MultiScene (Experimental)
Scene objects in Satpy are meant to represent a single geographic region at a specific single instant in time or range of time. This means they are not suited for handling multiple orbits of polar-orbiting satellite data, multiple time steps of geostationary satellite data, or other special data cases. To handle these cases Satpy provides the MultiScene class. The below examples will walk through some basic use cases of the MultiScene.
Warning
These features are still early in development and may change overtime as more user feedback is received and more features added.
MultiScene Creation
There are two ways to create a MultiScene
. Either by manually creating and
providing the scene objects,
>>> from satpy import Scene, MultiScene
>>> from glob import glob
>>> scenes = [
... Scene(reader='viirs_sdr', filenames=glob('/data/viirs/day_1/*t180*.h5')),
... Scene(reader='viirs_sdr', filenames=glob('/data/viirs/day_2/*t180*.h5'))
... ]
>>> mscn = MultiScene(scenes)
>>> mscn.load(['I04'])
or by using the MultiScene.from_files
class method to create a MultiScene
from a series of files. This uses the
group_files()
utility function to group files by start
time or other filenames parameters.
>>> from satpy import MultiScene
>>> from glob import glob
>>> mscn = MultiScene.from_files(glob('/data/abi/day_1/*C0[12]*.nc'), reader='abi_l1b')

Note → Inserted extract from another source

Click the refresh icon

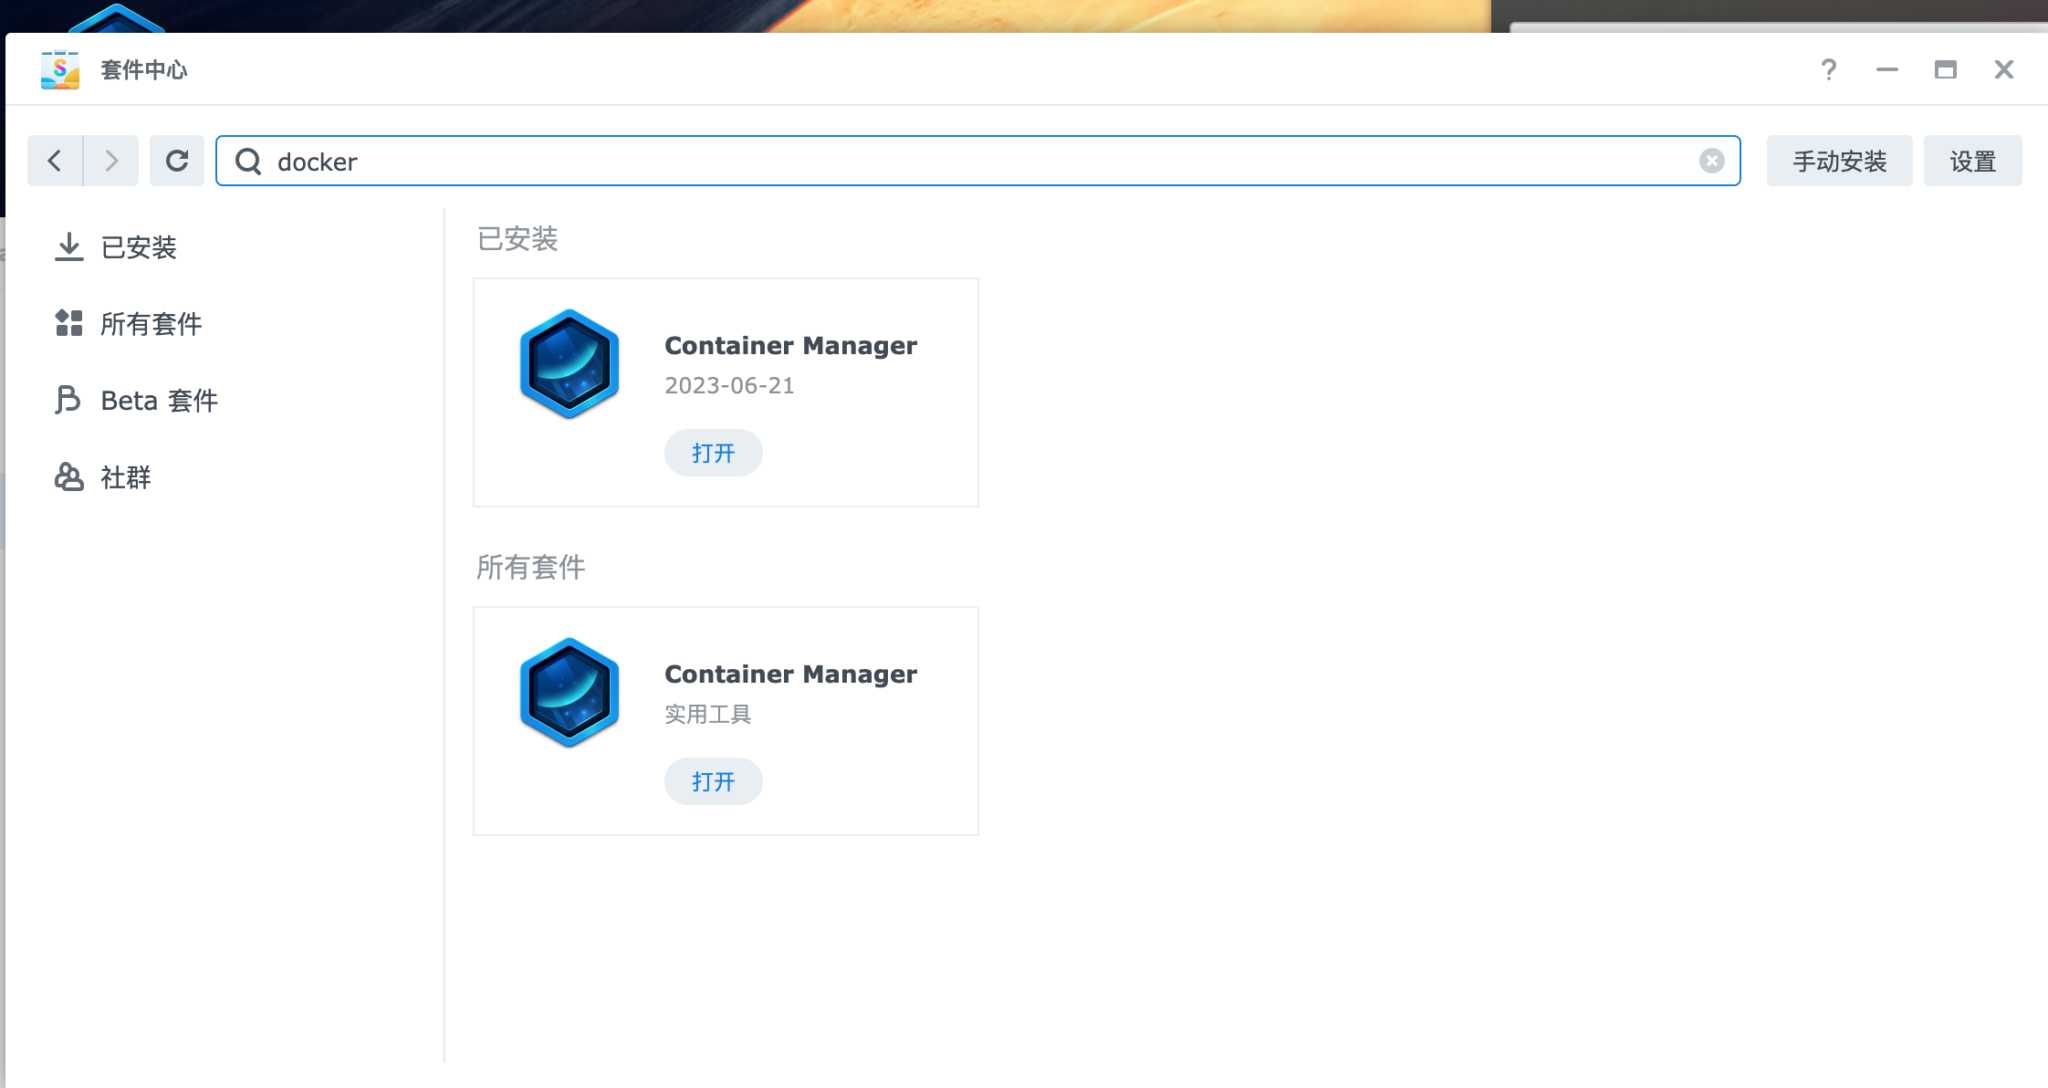[177, 160]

>>> mscn.load(['C01', 'C02'])
New in version 0.12: The from_files
and group_files
functions were added in Satpy 0.12.
See below for an alternative solution.
For older versions of Satpy we can manually create the Scene objects used.
The glob()
function and for loops are used to group files into
Scene objects that, if used individually, could load the data we want. The
code below is equivalent to the from_files
code above:
>>> from satpy import Scene, MultiScene
>>> from glob import glob
>>> scene_files = []
>>> for time_step in ['1800', '1810', '1820', '1830']:
... scene_files.append(glob('/data/abi/day_1/*C0[12]*s???????{}*.nc'.format(time_step)))
>>> scenes = [
... Scene(reader='abi_l1b', filenames=files) for files in sorted(scene_files)
... ]
>>> mscn = MultiScene(scenes)
>>> mscn.load(['C01', 'C02'])
Blending Scenes in MultiScene
Scenes contained in a MultiScene can be combined in different ways.
Stacking scenes
The code below uses the blend()
method of
the MultiScene
object to stack two separate orbits from a VIIRS sensor. By
default the blend
method will use the stack()
function which uses the first dataset as the base of the image and then
iteratively overlays the remaining datasets on top.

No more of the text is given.